One of the most popular places in Washington for a swank, black-tie event is the National Building Museum. On Wednesday night, the museum decorated tables in its Great Hall with heavy purple damask, enlisted a few dancers to wiggle through the crowd and hired the New Orleans Habitat Musicians’ Village group to send some Big Easy sounds through the cavernous main floor.
This night the Building Museum reserved the space for itself. Each year, for the last 25, the museum holds an Honor Award evening where an individual or group is cited for advancing the building arts and improving their communities. To mark the quarter century, David Rockwell, the award-winning designer and architecture, talked about the value of play in building all environments. He invited the 600 guests to push on iPad-embedded pedestals and design a skyline on a huge suspended lamp-shade shaped screen.
It’s the museum’s most important fund-raiser of the year, said Chase W. Rynd, the president and executive director. And it brings in new supporters, highlights achievements of its members and shows off the Great Hall . Rentals of the historic space account for 25 percent of the museum’s annual budget, which this fiscal year the budget is $8 million. The take from this year’s fund-raiser was more important than ever.

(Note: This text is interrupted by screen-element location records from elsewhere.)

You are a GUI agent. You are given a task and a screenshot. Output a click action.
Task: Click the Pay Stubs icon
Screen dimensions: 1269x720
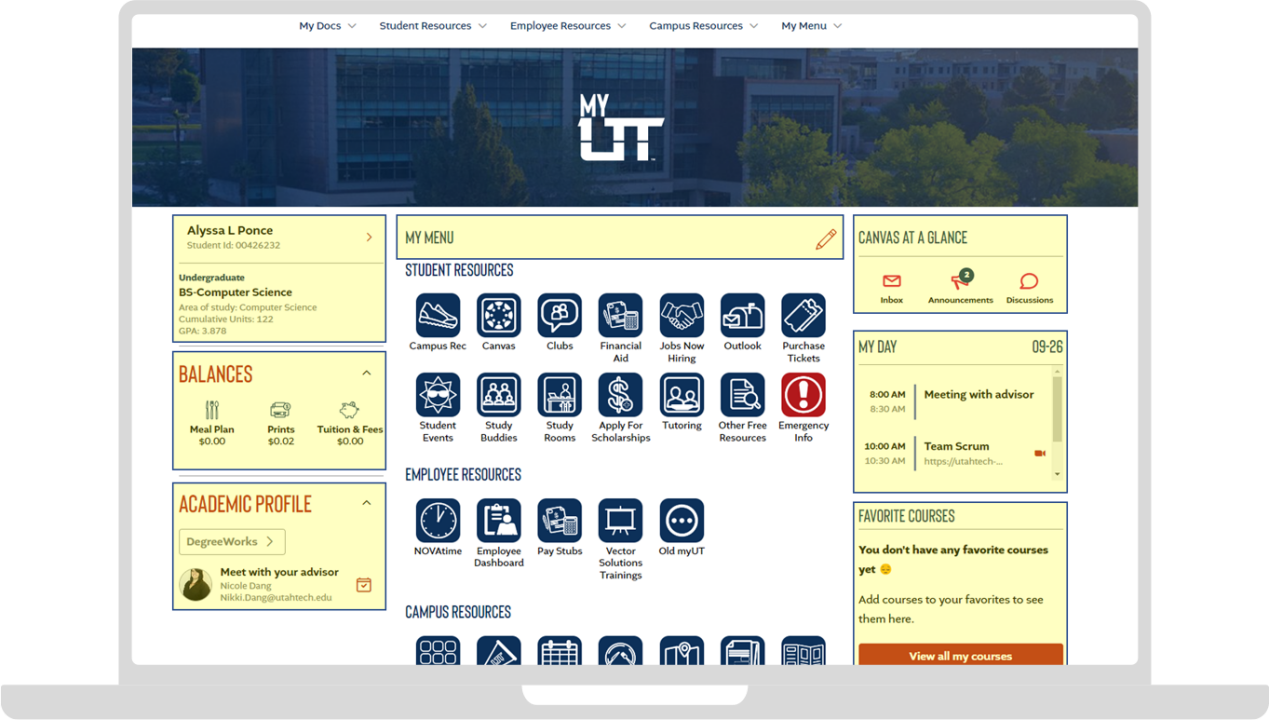pos(559,521)
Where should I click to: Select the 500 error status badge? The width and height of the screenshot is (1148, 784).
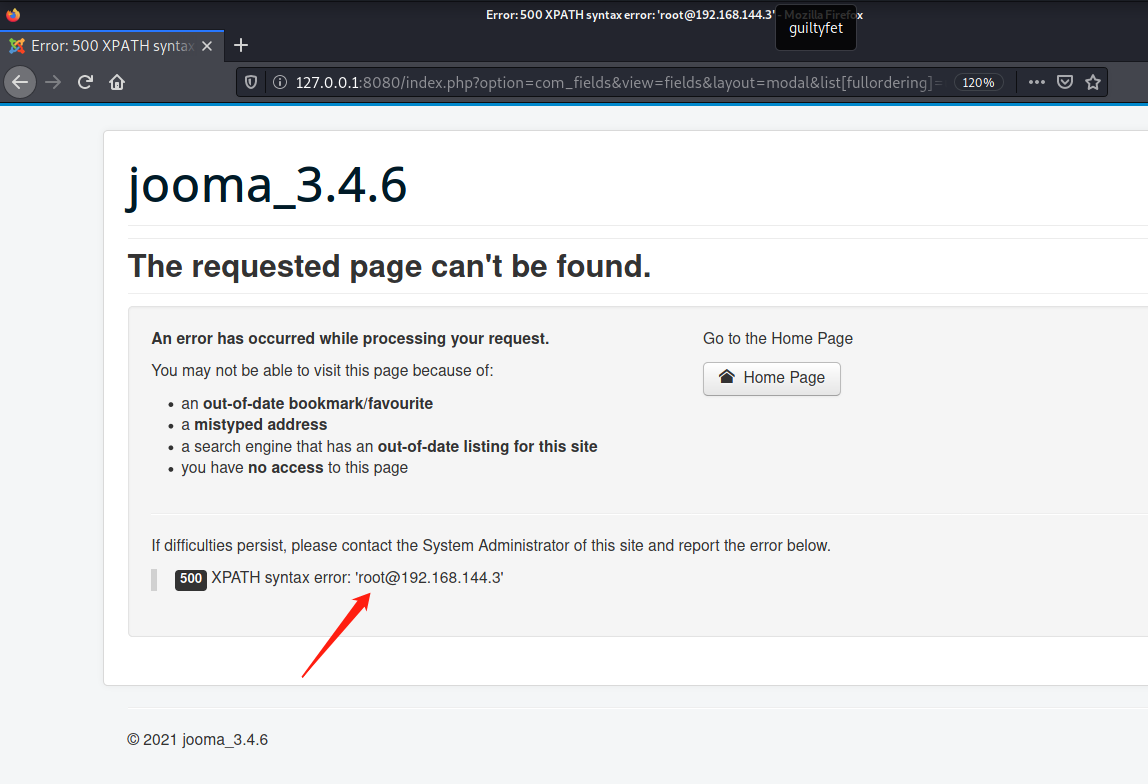[190, 579]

When Rynd addressed his guests, he reminded them of the impact of the loss of the National Capital Art and Culture Affairs program money. The museum had received $369,000 in fiscal 2010. In a move that caught many local groups off-guard, Congress cut the program from $9 million to $2 million in the final 2011 numbers. As a result, this year the museum is getting $105,000, Rynd confirmed.
“One thing that hasn’t quite registered is the notice about this tremendous reduction in those grants happened in the mid-budget year,” said Rynd, noting the 20-plus groups effected are all having to scramble to make up for the shortfall.
“This is the most important kind of money, and in many ways the hardest to raise, the unrestricted needs. It is so much easier to raise money for specific projects, like youth education. But if you don’t support the infrastructure you can’t have the other programs,” he said. For example the museum received a $60,000 grant from the National Endowment for the Arts this week but that can only be used for a specific exhibition.
After learning of the Capital Art fund’s reduction, Rynd said the staff put all its energy into the Honor Award fund-raiser, setting a goal of $1 million. As of Wednesday they had $816,000. “I think there were people who were more generous because they knew of the National Capital fund loss and they are people who understand the value of the cultural community.”